__WHAT THIS TASK INVOLVES__
What follows is a listing; repeat exactly, and only, its lines from the one holding "The width and" through the last, leaving any pictures out.

__PROVIDED MATERIAL__
'''

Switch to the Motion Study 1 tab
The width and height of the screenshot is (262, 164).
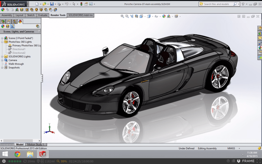[x=35, y=145]
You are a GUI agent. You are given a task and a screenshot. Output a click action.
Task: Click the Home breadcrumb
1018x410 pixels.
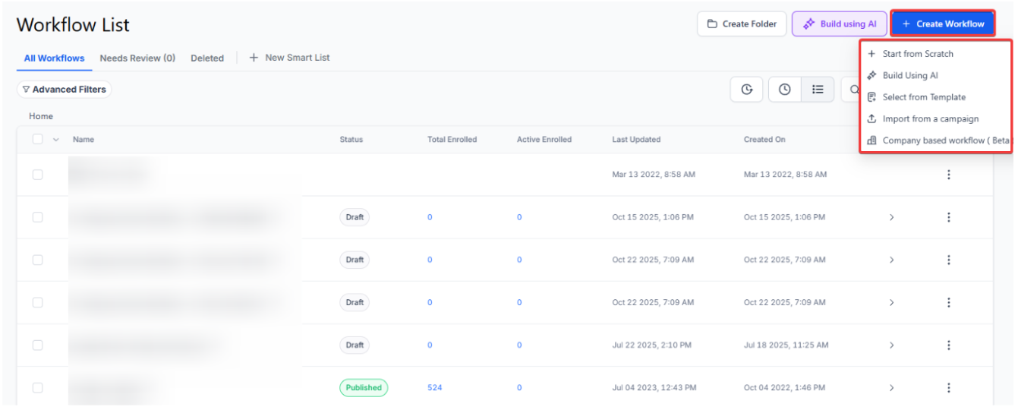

'''

__COMPLETED EXERCISE__
The width and height of the screenshot is (262, 164).
[x=35, y=145]
You are a GUI agent. You are given a task and a screenshot. Output a click action.
Task: Click the Home breadcrumb
1018x410 pixels.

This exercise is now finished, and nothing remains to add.